* **WHAT TO PRODUCE**
Word for word, give the entries back.

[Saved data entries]
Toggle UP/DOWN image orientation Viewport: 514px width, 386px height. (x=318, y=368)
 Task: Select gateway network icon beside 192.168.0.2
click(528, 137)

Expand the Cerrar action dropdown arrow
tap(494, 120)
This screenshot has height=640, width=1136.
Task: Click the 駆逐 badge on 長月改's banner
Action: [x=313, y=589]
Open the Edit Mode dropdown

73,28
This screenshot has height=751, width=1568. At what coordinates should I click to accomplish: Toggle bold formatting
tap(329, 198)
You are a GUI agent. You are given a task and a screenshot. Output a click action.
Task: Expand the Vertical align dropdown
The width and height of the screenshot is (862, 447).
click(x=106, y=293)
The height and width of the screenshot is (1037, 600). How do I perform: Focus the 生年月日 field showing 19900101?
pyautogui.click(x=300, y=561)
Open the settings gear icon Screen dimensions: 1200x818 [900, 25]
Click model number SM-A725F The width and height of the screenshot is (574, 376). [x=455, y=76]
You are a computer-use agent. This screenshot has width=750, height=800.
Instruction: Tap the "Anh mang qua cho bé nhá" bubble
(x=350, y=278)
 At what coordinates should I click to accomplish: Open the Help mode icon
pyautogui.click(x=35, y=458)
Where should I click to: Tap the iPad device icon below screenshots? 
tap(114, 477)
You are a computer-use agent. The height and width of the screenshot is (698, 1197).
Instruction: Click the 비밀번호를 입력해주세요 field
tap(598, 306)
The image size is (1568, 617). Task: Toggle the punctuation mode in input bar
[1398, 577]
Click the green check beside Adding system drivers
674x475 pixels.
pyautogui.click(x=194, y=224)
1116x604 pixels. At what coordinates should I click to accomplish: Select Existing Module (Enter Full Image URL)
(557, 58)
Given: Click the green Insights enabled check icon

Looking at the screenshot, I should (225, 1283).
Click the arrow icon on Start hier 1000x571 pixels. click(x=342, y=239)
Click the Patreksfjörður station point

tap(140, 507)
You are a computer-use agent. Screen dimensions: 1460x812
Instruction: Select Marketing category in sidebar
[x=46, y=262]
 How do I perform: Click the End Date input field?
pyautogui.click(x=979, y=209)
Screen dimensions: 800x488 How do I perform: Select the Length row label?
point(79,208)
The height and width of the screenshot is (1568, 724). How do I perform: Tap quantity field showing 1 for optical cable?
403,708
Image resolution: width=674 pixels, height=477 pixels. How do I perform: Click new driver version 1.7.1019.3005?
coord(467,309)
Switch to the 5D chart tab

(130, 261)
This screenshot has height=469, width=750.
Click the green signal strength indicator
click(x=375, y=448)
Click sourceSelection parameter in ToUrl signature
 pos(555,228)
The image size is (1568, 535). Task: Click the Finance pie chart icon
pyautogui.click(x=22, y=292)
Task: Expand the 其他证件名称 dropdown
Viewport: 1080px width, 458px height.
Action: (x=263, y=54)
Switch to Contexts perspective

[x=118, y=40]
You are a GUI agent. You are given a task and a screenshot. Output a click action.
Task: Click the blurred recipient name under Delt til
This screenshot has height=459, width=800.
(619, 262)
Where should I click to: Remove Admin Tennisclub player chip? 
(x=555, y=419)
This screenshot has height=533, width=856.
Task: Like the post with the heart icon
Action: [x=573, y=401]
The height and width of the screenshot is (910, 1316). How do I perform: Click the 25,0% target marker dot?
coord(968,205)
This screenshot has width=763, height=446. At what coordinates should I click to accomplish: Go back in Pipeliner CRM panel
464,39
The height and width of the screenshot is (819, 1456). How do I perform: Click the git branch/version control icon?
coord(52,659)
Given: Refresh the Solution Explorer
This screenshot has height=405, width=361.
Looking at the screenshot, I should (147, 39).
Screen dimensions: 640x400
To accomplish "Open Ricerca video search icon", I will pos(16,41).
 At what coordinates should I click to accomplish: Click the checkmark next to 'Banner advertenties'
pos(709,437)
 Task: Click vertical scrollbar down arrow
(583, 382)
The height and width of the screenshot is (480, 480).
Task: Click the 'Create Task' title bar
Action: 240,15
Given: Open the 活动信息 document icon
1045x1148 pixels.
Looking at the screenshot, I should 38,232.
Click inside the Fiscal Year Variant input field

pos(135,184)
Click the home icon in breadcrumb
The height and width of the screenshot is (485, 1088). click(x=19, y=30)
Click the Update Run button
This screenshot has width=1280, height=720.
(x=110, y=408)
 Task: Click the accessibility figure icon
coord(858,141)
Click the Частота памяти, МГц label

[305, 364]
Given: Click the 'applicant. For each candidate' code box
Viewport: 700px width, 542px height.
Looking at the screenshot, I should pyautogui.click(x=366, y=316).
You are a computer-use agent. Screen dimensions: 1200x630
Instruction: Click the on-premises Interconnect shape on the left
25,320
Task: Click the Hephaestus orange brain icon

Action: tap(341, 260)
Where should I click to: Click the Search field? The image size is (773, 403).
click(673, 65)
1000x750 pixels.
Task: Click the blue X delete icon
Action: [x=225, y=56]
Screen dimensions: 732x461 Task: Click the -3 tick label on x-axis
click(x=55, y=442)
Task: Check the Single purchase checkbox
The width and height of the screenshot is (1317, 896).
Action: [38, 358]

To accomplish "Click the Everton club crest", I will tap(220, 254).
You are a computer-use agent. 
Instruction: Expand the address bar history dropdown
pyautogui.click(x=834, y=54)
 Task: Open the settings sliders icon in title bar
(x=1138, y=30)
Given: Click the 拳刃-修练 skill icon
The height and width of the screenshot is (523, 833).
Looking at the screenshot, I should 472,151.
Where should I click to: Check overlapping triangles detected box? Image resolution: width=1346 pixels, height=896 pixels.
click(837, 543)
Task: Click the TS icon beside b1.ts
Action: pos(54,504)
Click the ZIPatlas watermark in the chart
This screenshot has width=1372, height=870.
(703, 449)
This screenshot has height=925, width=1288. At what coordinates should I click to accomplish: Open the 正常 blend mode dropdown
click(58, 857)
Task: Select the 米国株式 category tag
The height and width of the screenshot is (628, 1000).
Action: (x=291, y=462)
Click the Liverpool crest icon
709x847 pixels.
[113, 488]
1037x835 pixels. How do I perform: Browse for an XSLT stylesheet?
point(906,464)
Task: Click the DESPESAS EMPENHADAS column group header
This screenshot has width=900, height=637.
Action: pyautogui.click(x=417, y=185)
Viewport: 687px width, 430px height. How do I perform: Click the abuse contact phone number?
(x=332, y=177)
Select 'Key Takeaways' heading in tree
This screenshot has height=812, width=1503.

* **RESULT OF THIS TASK**
Toggle UP/DOWN image orientation Viewport: 514px width, 386px height. (x=318, y=368)
 Task: Select gateway network icon beside 192.168.0.2
click(528, 137)

Expand the Cerrar action dropdown arrow
tap(494, 120)
This screenshot has height=640, width=1136.
Task: Click the 駆逐 badge on 長月改's banner
Action: [x=313, y=589]
Open the Edit Mode dropdown

73,28
This screenshot has height=751, width=1568. At what coordinates should I click to accomplish: Toggle bold formatting
tap(329, 198)
You are a GUI agent. You are given a task and a screenshot. Output a click action.
Task: Expand the Vertical align dropdown
The width and height of the screenshot is (862, 447).
click(x=106, y=293)
The height and width of the screenshot is (1037, 600). How do I perform: Focus the 生年月日 field showing 19900101?
pyautogui.click(x=300, y=561)
Open the settings gear icon Screen dimensions: 1200x818 [900, 25]
Click model number SM-A725F The width and height of the screenshot is (574, 376). [x=455, y=76]
You are a computer-use agent. This screenshot has width=750, height=800.
Instruction: Tap the "Anh mang qua cho bé nhá" bubble
(x=350, y=278)
 At what coordinates should I click to accomplish: Open the Help mode icon
pyautogui.click(x=35, y=458)
Where should I click to: Tap the iPad device icon below screenshots? 
tap(114, 477)
You are a computer-use agent. The height and width of the screenshot is (698, 1197).
Instruction: Click the 비밀번호를 입력해주세요 field
tap(598, 306)
The image size is (1568, 617). Task: Toggle the punctuation mode in input bar
[1398, 577]
Click the green check beside Adding system drivers
674x475 pixels.
pyautogui.click(x=194, y=224)
1116x604 pixels. At what coordinates should I click to accomplish: Select Existing Module (Enter Full Image URL)
(557, 58)
Given: Click the green Insights enabled check icon

Looking at the screenshot, I should (225, 1283).
Click the arrow icon on Start hier 1000x571 pixels. click(x=342, y=239)
Click the Patreksfjörður station point

tap(140, 507)
You are a computer-use agent. Screen dimensions: 1460x812
Instruction: Select Marketing category in sidebar
[x=46, y=262]
 How do I perform: Click the End Date input field?
pyautogui.click(x=979, y=209)
Screen dimensions: 800x488 How do I perform: Select the Length row label?
point(79,208)
The height and width of the screenshot is (1568, 724). How do I perform: Tap quantity field showing 1 for optical cable?
403,708
Image resolution: width=674 pixels, height=477 pixels. How do I perform: Click new driver version 1.7.1019.3005?
coord(467,309)
Switch to the 5D chart tab

(130, 261)
This screenshot has height=469, width=750.
Click the green signal strength indicator
click(x=375, y=448)
Click sourceSelection parameter in ToUrl signature
 pos(555,228)
The image size is (1568, 535). Task: Click the Finance pie chart icon
pyautogui.click(x=22, y=292)
Task: Expand the 其他证件名称 dropdown
Viewport: 1080px width, 458px height.
Action: (x=263, y=54)
Switch to Contexts perspective

[x=118, y=40]
You are a GUI agent. You are given a task and a screenshot. Output a click action.
Task: Click the blurred recipient name under Delt til
This screenshot has height=459, width=800.
(619, 262)
Where should I click to: Remove Admin Tennisclub player chip? 
(x=555, y=419)
This screenshot has height=533, width=856.
Task: Like the post with the heart icon
Action: [x=573, y=401]
The height and width of the screenshot is (910, 1316). How do I perform: Click the 25,0% target marker dot?
coord(968,205)
This screenshot has width=763, height=446. At what coordinates should I click to accomplish: Go back in Pipeliner CRM panel
464,39
The height and width of the screenshot is (819, 1456). How do I perform: Click the git branch/version control icon?
coord(52,659)
Given: Refresh the Solution Explorer
This screenshot has height=405, width=361.
Looking at the screenshot, I should (147, 39).
Screen dimensions: 640x400
To accomplish "Open Ricerca video search icon", I will pos(16,41).
 At what coordinates should I click to accomplish: Click the checkmark next to 'Banner advertenties'
pos(709,437)
 Task: Click vertical scrollbar down arrow
(583, 382)
The height and width of the screenshot is (480, 480).
Task: Click the 'Create Task' title bar
Action: 240,15
Given: Open the 活动信息 document icon
1045x1148 pixels.
Looking at the screenshot, I should 38,232.
Click inside the Fiscal Year Variant input field

pos(135,184)
Click the home icon in breadcrumb
The height and width of the screenshot is (485, 1088). click(x=19, y=30)
Click the Update Run button
This screenshot has width=1280, height=720.
(x=110, y=408)
 Task: Click the accessibility figure icon
coord(858,141)
Click the Частота памяти, МГц label

[305, 364]
Given: Click the 'applicant. For each candidate' code box
Viewport: 700px width, 542px height.
Looking at the screenshot, I should pyautogui.click(x=366, y=316).
You are a computer-use agent. Screen dimensions: 1200x630
Instruction: Click the on-premises Interconnect shape on the left
25,320
Task: Click the Hephaestus orange brain icon

Action: tap(341, 260)
Where should I click to: Click the Search field? The image size is (773, 403).
click(673, 65)
1000x750 pixels.
Task: Click the blue X delete icon
Action: [x=225, y=56]
Screen dimensions: 732x461 Task: Click the -3 tick label on x-axis
click(x=55, y=442)
Task: Check the Single purchase checkbox
The width and height of the screenshot is (1317, 896).
Action: [38, 358]

To accomplish "Click the Everton club crest", I will tap(220, 254).
You are a computer-use agent. 
Instruction: Expand the address bar history dropdown
pyautogui.click(x=834, y=54)
 Task: Open the settings sliders icon in title bar
(x=1138, y=30)
Given: Click the 拳刃-修练 skill icon
The height and width of the screenshot is (523, 833).
Looking at the screenshot, I should 472,151.
Where should I click to: Check overlapping triangles detected box? Image resolution: width=1346 pixels, height=896 pixels.
click(837, 543)
Task: Click the TS icon beside b1.ts
Action: pos(54,504)
Click the ZIPatlas watermark in the chart
This screenshot has width=1372, height=870.
(703, 449)
This screenshot has height=925, width=1288. At what coordinates should I click to accomplish: Open the 正常 blend mode dropdown
click(58, 857)
Task: Select the 米国株式 category tag
The height and width of the screenshot is (628, 1000).
Action: (x=291, y=462)
Click the Liverpool crest icon
709x847 pixels.
[113, 488]
1037x835 pixels. How do I perform: Browse for an XSLT stylesheet?
point(906,464)
Task: Click the DESPESAS EMPENHADAS column group header
This screenshot has width=900, height=637.
Action: pyautogui.click(x=417, y=185)
Viewport: 687px width, 430px height. How do I perform: Click the abuse contact phone number?
(x=332, y=177)
Select 'Key Takeaways' heading in tree
This screenshot has height=812, width=1503.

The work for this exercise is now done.